What’s troubling, she says, is that a misogynistic mind-set has taken over what used to be a fun, and perfectly Philly, event. “It went from being something hilarious born of impotent despair,” she says, “to something calculated — and now infused with the gestalt of the strip clubs, where everyone agrees that potentially, all women are for sale and all men are johns. Just being female implies consent inside a strip club. Now, just being female at Wing Bowl also implies consent.”

This is where Ray Rice comes in. In the midst of the controversy over his assault on his fiancée — and an even louder roar over Roger Goodell’s fumbling of the investigation and Rice’s suspension — no one was yelling more loudly for Goodell’s resignation than Cataldi. Day after day, he ripped Rice and Goodell on the air. He wrote a Metro column describing Rice’s behavior as “horrific” and “outrageous.” He challenged feminists to take the NFL to task. Yet months earlier, when Polaneczky appeared on Cataldi’s show to condemn the abusive behavior she saw at Wing Bowl, the host asked her, incredulously, “What did you expect?” (He also called her “a bitch who needs an enema.”)

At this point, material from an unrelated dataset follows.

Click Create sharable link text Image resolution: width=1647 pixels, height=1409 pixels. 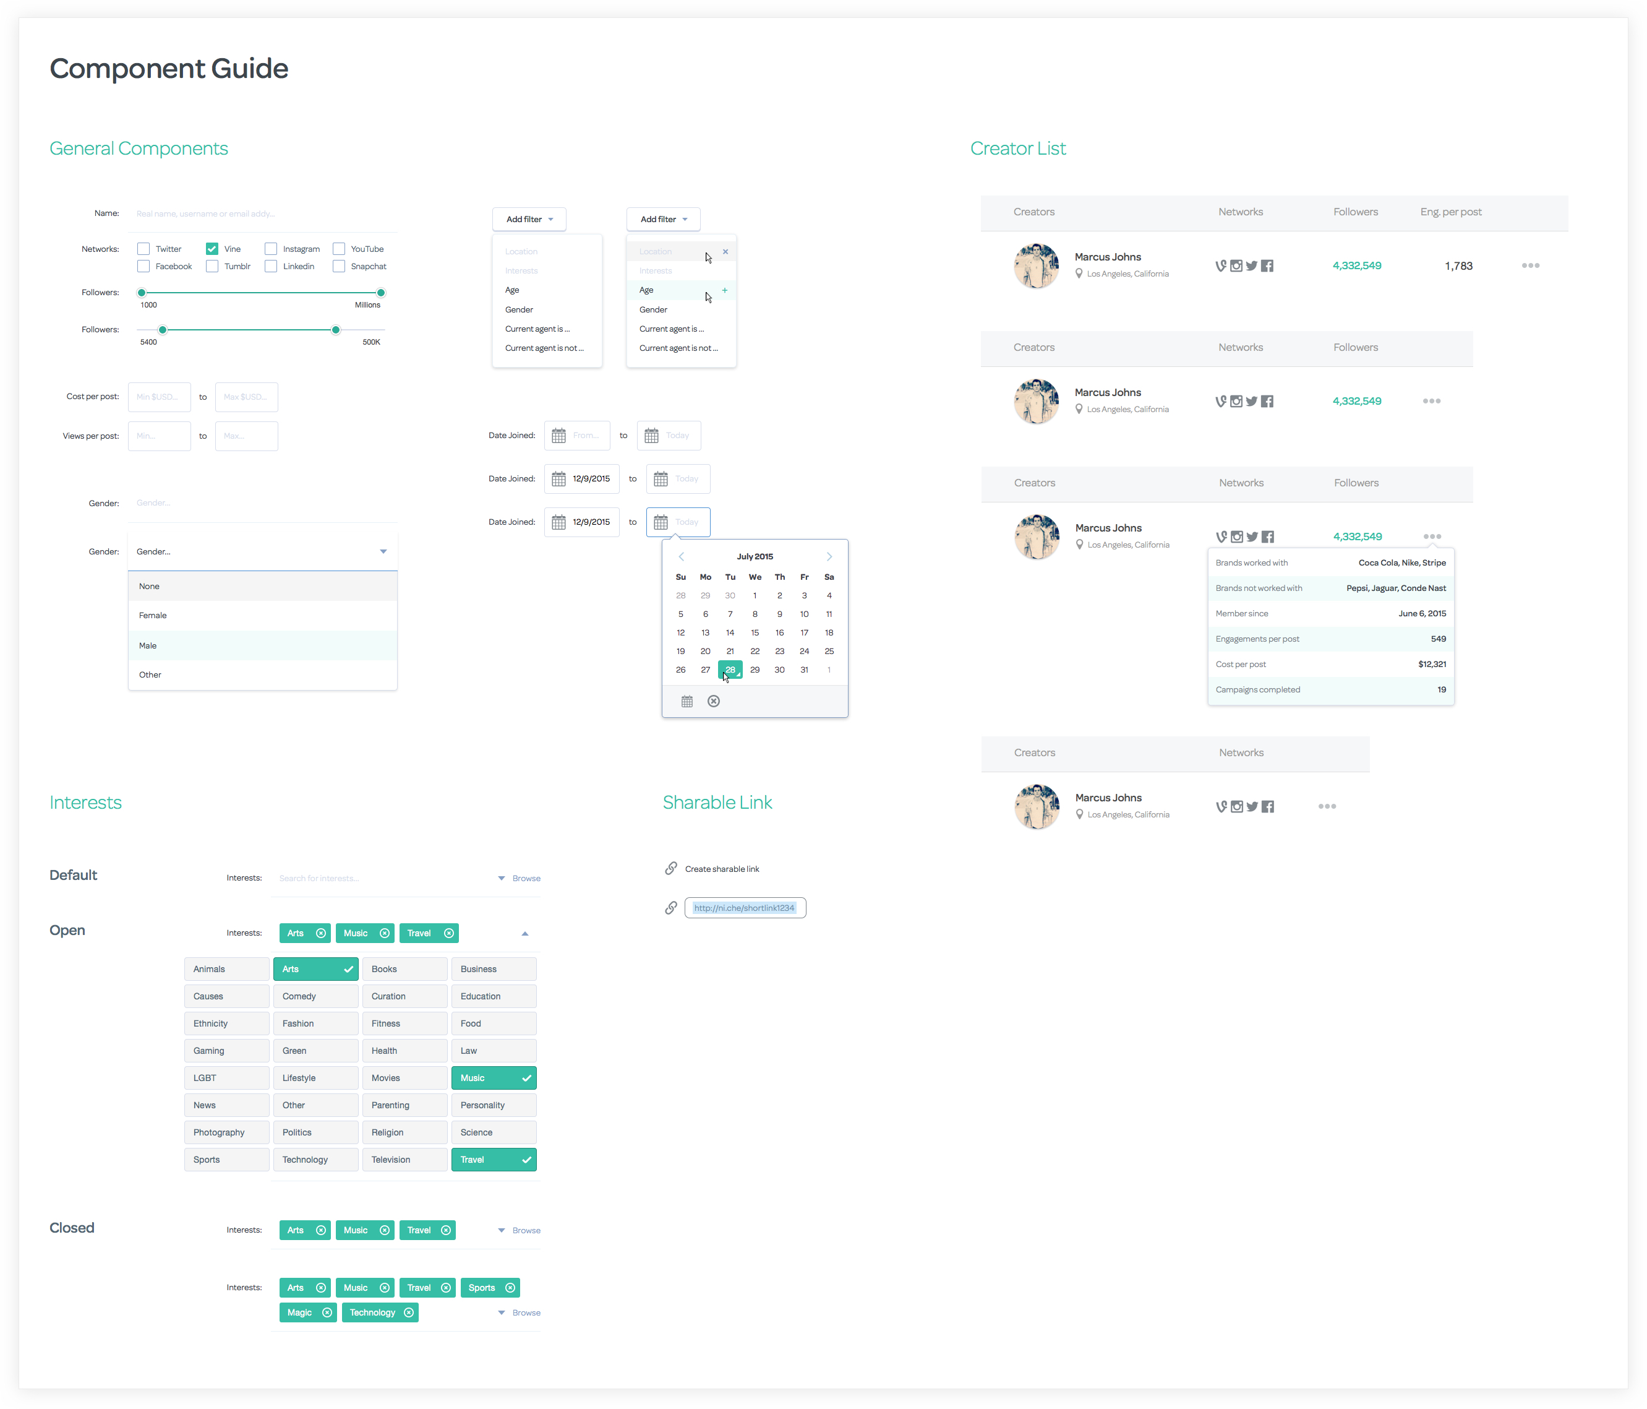tap(722, 869)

Perhaps it’s unfair to draw a straight line between chanting “Show your tits” and punching a woman in the face and dragging her unconscious body out of an elevator. But does anyone imagine that the guy who felt free to butt-slap Ronnie — a stranger, in public — would, after Wing Bowl, be less inclined to smack his girlfriend or wife around?

Cataldi isn’t as dumb as he sometimes plays on the air. He’s created this environment where women are objects not just of lust, but of outright disrespect. His stance on Rice and domestic violence is a noble one, but unless the mood changes at Wing Bowl, his righteous outrage rings hollow.

I’M NOT CALLING for women to stay away from the Wing Bowl. I am suggesting they be treated like, you know, human beings. Here’s what should happen: Cataldi and company can start by banning strip club promotions at the event. If women who dance naked for a living still want to sign up as Wingettes, more power to them, but they wouldn’t wear Johnny’s Rack Shack tank tops that barely cover their nipples. Stop scanning the crowd with a camera, and confiscate crude signs. Tone down the audition process, in which Cataldi invites aspiring Wingettes into the studio so he can salivate and sling double entendres. He’d never do that with the Eagles cheerleaders or Phillies ball girls — the teams wouldn’t allow it. Promote the Wingettes more like brand ambassadors and less like a parade of hookers lining up at the Bunny Ranch.

If nothing changes at this year’s Wing Bowl, community leaders — like Rendell and District Attorney Seth Williams, both regular Cataldi callers, and teams like the Birds, who participate — should apply pressure. They should stop calling in to the show, and publicly demand that WIP tighten security and do a better job of ejecting anyone who’s underage and/or intoxicated.

Without that pressure, it’s a safe bet that Wing Bowl won’t look any different next year, or the year after that. On his show a few weeks after the Rice story — and the
outrage — had faded, Cataldi mentioned a viral video documenting a woman who walked the streets of New York City for 10 hours and was catcalled more than 100 times. Online, the video prompted much discussion about misogyny and harassment. Cataldi’s point was simply that hollering Yo baby, where can I get a piece of that? never actually results in getting laid.

“Guys,” said Cataldi with a laugh, “if it doesn’t work, don’t do it.”

Co-host Morganti chimed in: “But it feels good.”

That may sound like harmless locker-room humor on the radio. But when the biggest sports league in the country — and WIP — desperately needs a lesson in how women should be treated, it’s not funny anymore.